Focal segmental glomerulosclerosis (FSGS) is a common histopathologic lesion of glomerular injury in patients with nephrotic syndrome. These analyses characterize clinical and histological features of FSGS in adults at time of kidney biopsy. METHODS
A retrospective study was performed using data from the Arkana Biopsy Database (January 1, 2016 to May 31, 2020) in patients that met study criteria, which included: ≥18 yrs, ≥1 FSGS positive kidney biopsy, and no prior kidney transplant, and available data on race/ethnicity. Outcomes included clinical and histologic characteristics. eGFR was calculated using CKD-EPI-creatinine equation without race modifier. RESULTS
Of 64,105 adult kidney biopsies performed during the study period, 2,065 (3.2%) FSGS positive cases were identified and 1,482 pts (71.8%) evaluated met study criteria. Demographic characteristics included: 56.2% male, 55.1% White, 32.1% African American (AA), 7.7% Hispanic and 3.4% Asian. Overall mean (SD) age at biopsy was 49.0 (17.2) with older ages in Whites (52.8 (17.3) yrs) and younger ages in Hispanics (39.4 (15.8) yrs). Mean urine protein to creatinine ratio was similar by race/ethnicity (range 5.1-6.0 g/g). Asians were more frequently biopsied at eGFR Stage 4 (32.7%) compared to other race/ethnicity groups: AAs (29.0%), Whites (23.1%), and Hispanics (18.7%). The highest rates of ≥50% global glomerular sclerosis (GS) were observed in AAs (31.1%) and lowest in Whites (14.6%). Whites (51.9%) and AAs (39.7%) exhibited the highest rates of severe foot process effacement (≥80%), while interstitial fibrosis and tubular atrophy >50% was more common in AAs (34.6%) compared to Hispanics (27.2%), Asians (17.7%) or Whites (14.7%).
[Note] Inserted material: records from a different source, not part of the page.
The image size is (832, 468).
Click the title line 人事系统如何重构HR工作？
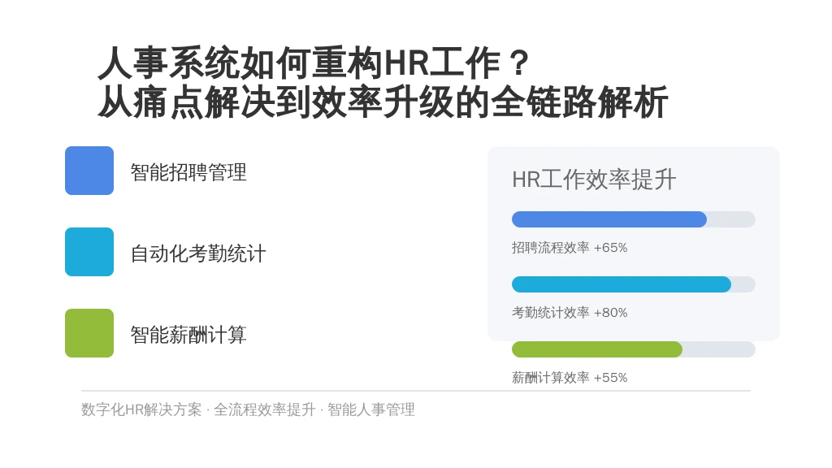tap(314, 63)
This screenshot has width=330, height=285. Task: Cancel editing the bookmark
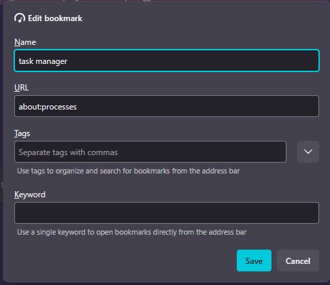coord(298,261)
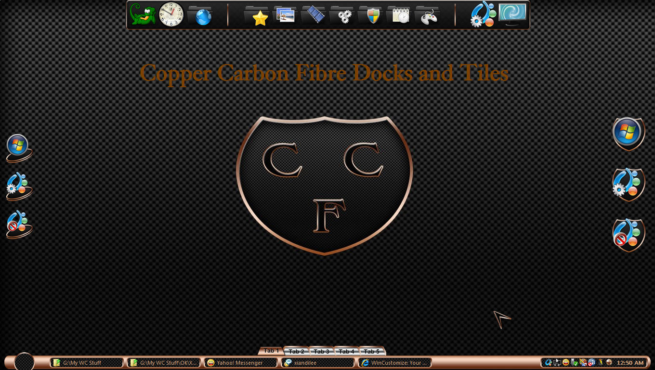The width and height of the screenshot is (655, 370).
Task: Open the gears settings folder in the dock
Action: tap(343, 15)
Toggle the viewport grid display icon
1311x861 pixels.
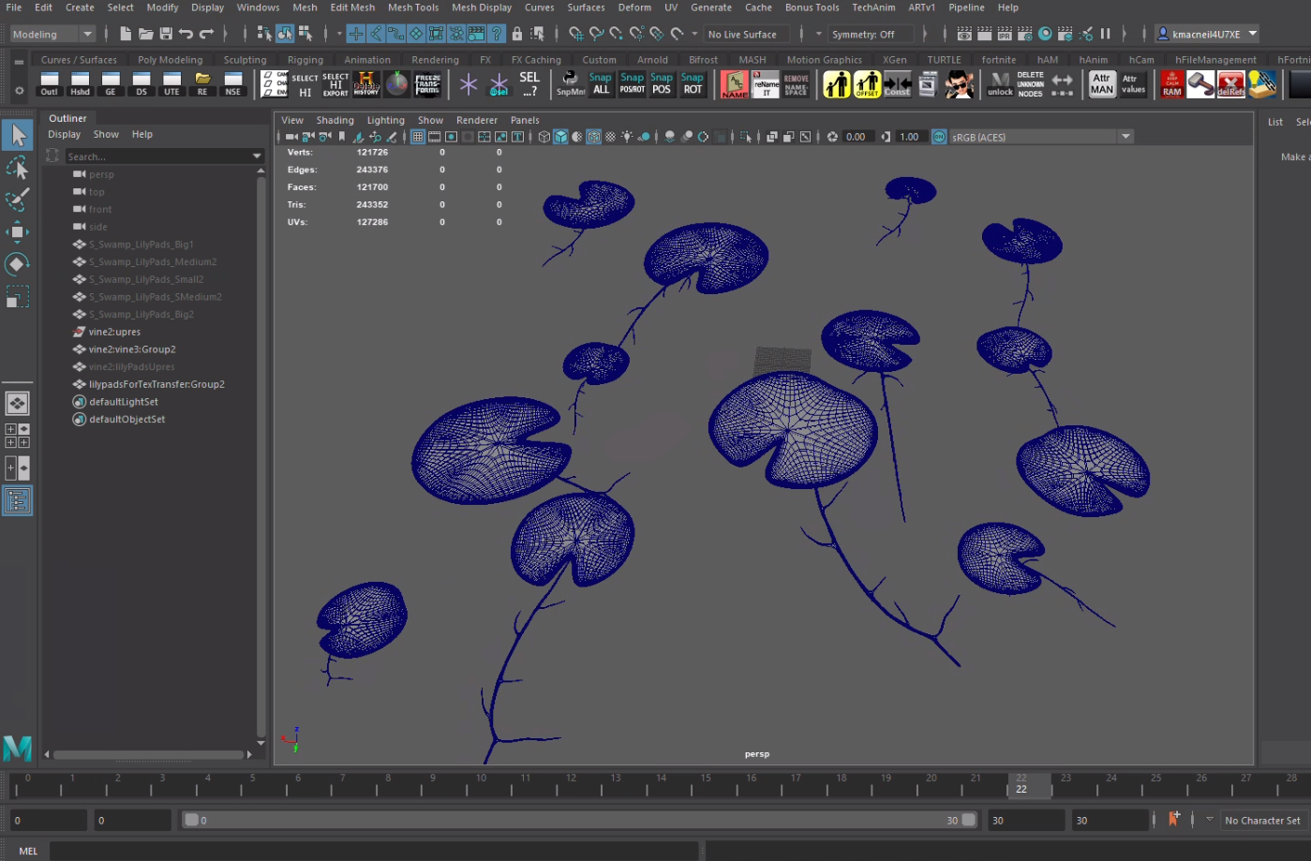point(418,137)
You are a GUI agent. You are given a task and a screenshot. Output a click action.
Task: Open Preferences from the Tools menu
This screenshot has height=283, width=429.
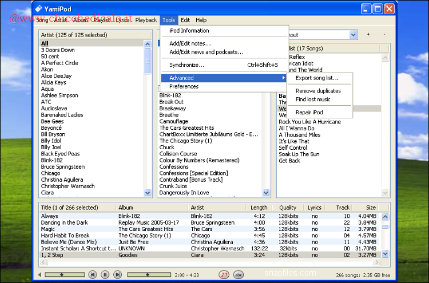point(184,86)
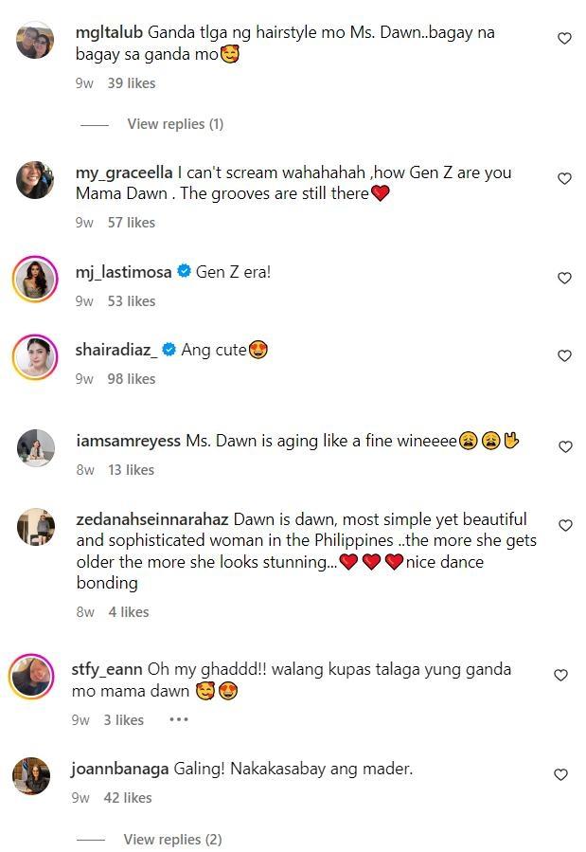Hit the heart next to stfy_eann's comment
Viewport: 586px width, 852px height.
[560, 676]
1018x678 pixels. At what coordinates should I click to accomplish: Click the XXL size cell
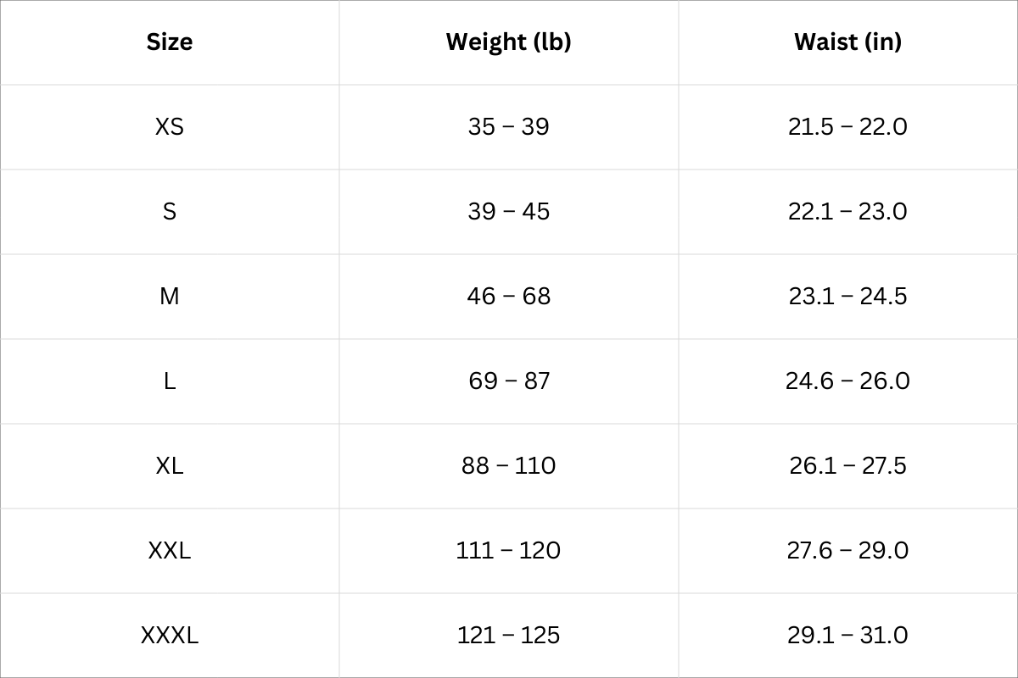pos(170,550)
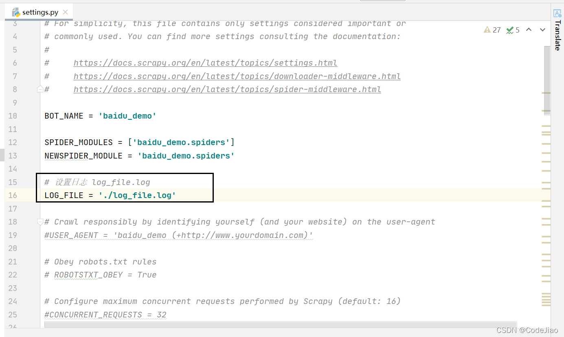Screen dimensions: 564x337
Task: Place the cursor on the LOG_FILE assignment line
Action: point(110,195)
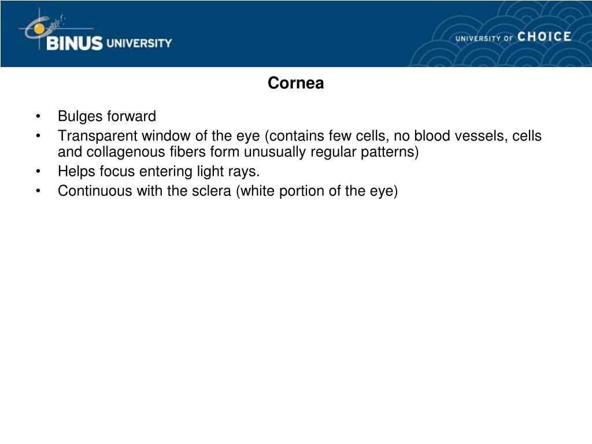The width and height of the screenshot is (592, 444).
Task: Click the UNIVERSITY word beside BINUS
Action: (139, 43)
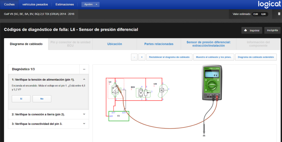This screenshot has height=142, width=282.
Task: Answer No to voltage question
Action: coord(42,99)
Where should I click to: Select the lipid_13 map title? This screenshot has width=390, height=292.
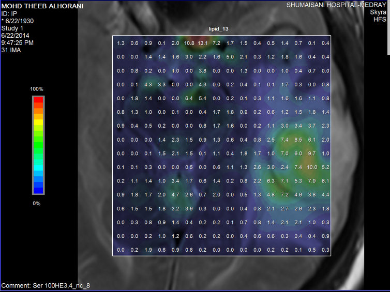point(221,30)
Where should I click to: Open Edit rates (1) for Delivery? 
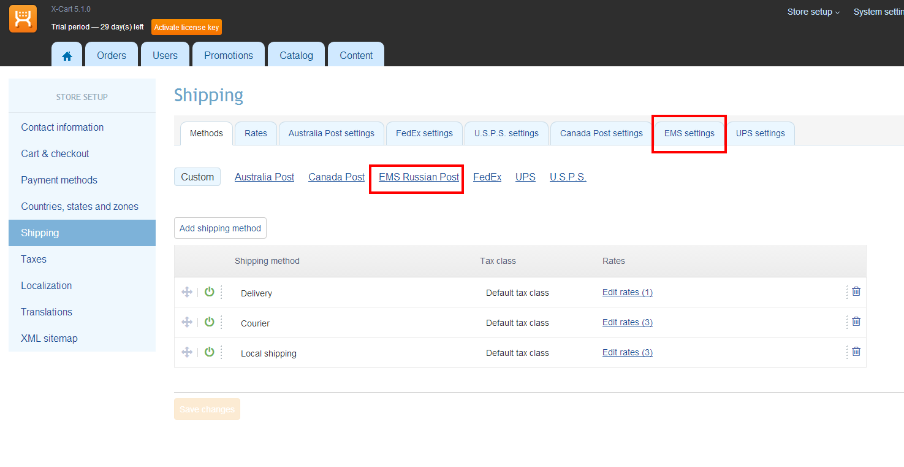coord(627,293)
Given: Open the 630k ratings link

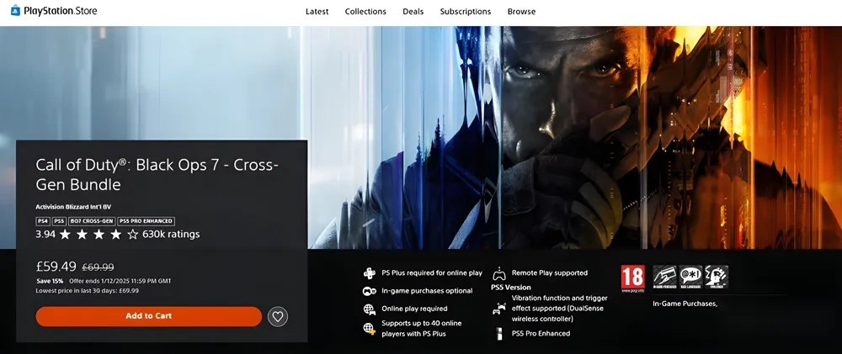Looking at the screenshot, I should pyautogui.click(x=171, y=235).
Of all FSGS types, “not otherwise specified” was most common across all race/ethnicity groups (range 64.2-75.4%). Among other FSGS types, tip lesion was most frequent in Whites (21.5%) and collapsing was most frequent in AA patients (12.4%). CONCLUSION
Non-White patients are more frequently diagnosed with FSGS at later CKD stages with advanced GS. Strategies to improve earlier awareness and detection of FSGS are needed to allow effective intervention before severe kidney damage has occurred.